BARI: CONTROLLI  DEI CARABINIERI DURANTE IL WEEK END NEL CAPOLUOGO. 4 ARRESTI E 1 DENUNCIA
 E' di quattro arresti e una denuncia, per spaccio di droga, resistenza a P.U., violazione degli obblighi e detenzione abusiva di armi, il bilancio dei controlli dei Carabinieri del Comando Provinciale di Bari che nel week end hanno concentrato l'attenzione sulle principali vie, della città. L'attività è stata pianificata al fine di garantire la massima sicurezza per i cittadini e porre un freno allo spaccio delle sostanze stupefacenti, al consumo di bevande alcoliche, ed ai reati predatori soprattutto nel fine settimana.
In Via Giulio Petroni a finire in manette è stata una donna 33enne e il suo amico 27enne, sorpresi a cedere una dose di cocaina a degli occupanti di una fiat punto rimasti sconosciuti. Da una successiva perquisizione personale dei due, venivano rinvenute ulteriori grammi 5 medesima sostanza sottoposta a sequestro unitamente a denaro in contante, provento di spaccio. La donna e l’uomo sono stati entrambi sottoposti agli arresti domiciliari. In Piazza Umberto di Bari Carbonara un sorvegliato speciale 26enne controllato in compagnia di un amico gravato da precedenti penali è finito in manette con l’accusa di violazione degli obblighi. L’uomo è stato sottoposto ai domiciliari.
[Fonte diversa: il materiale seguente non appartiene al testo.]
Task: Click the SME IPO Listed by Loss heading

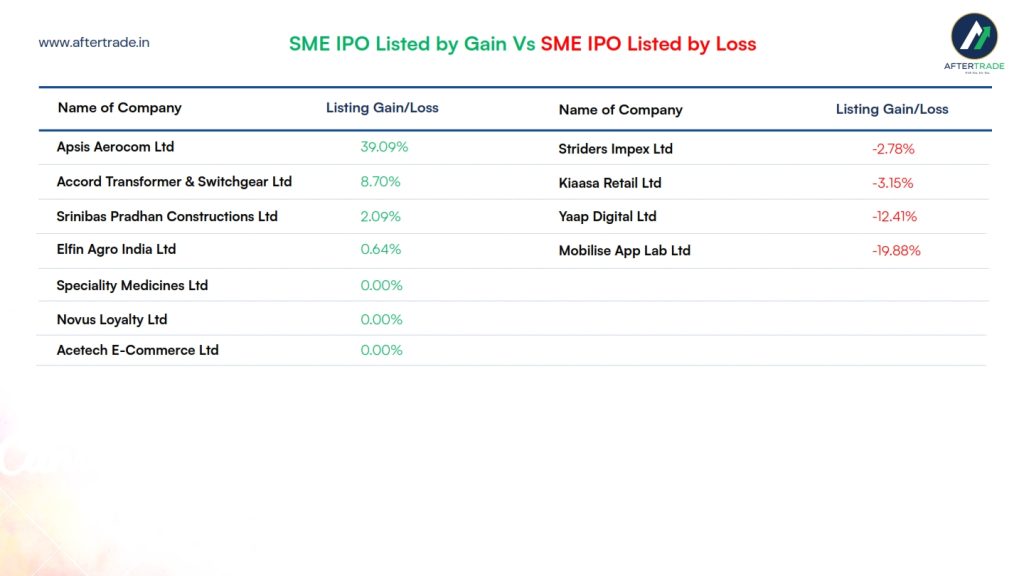Action: [648, 44]
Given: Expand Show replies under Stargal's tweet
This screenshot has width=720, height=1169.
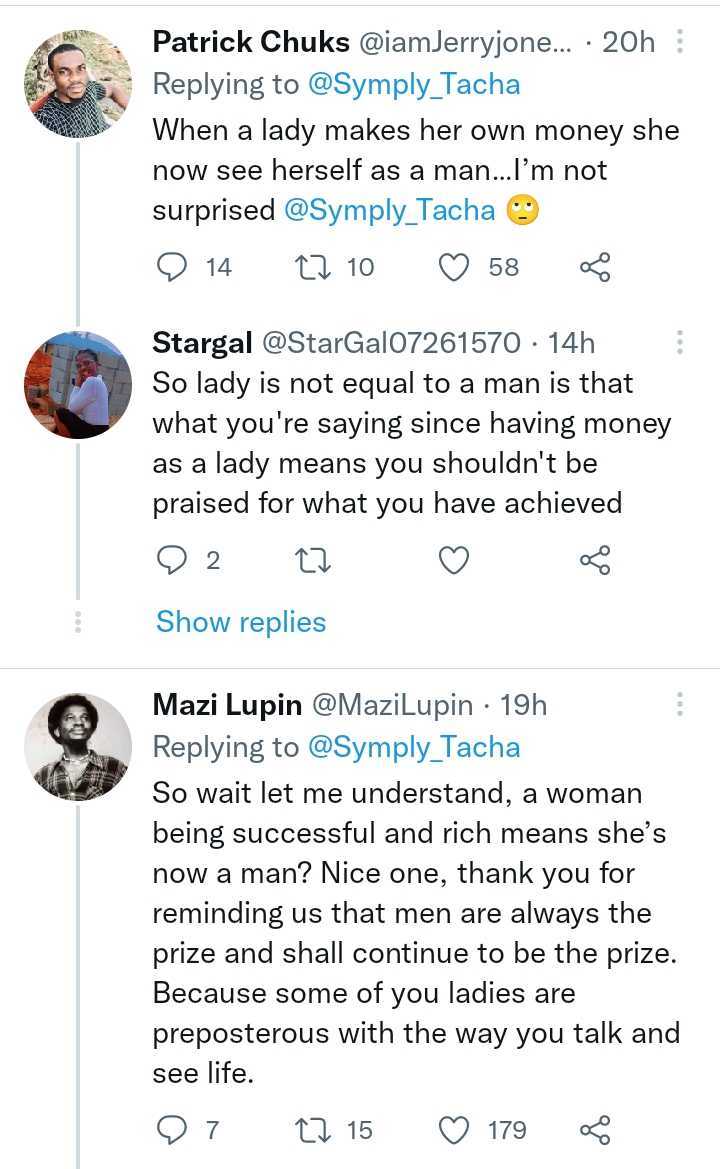Looking at the screenshot, I should point(241,622).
Presso l’Ospedale di Bari San Paolo, l’altra notte, si presentava un 46enne con ferite da arma da fuoco. Lo stesso riferiva ai sanitari di essersi procurato le lesioni maneggiando incautamente un’arma rinvenuta poco prima in strada. L’intervento immediato dell’Arma accertava che lo stesso deteneva illegalmente una pistola cal. 6 appartenuta da un cittadino barese defunto da circa 18 anni, ancora regolarmente registrata presso la locale Questura. L’uomo veniva deferito in stato di libertà per detenzione abusiva di armi.
In Piazza Umberto veniva tratto in arresto un cittadino 23enne di nazionalità Libica in quanto tentava di sottrarsi a un normale controllo di polizia dapprima dichiarando false generalità e successivamente aggredendo sia verbalmente che con calci e pugni i militari operanti. Successivamente veniva trovato in possesso di 0,5 grammi di “hashish” pertanto veniva segnalato al locale Ufficio Territoriale del Governo quale assuntore. Lo straniero veniva associato alla locale casa circondariale.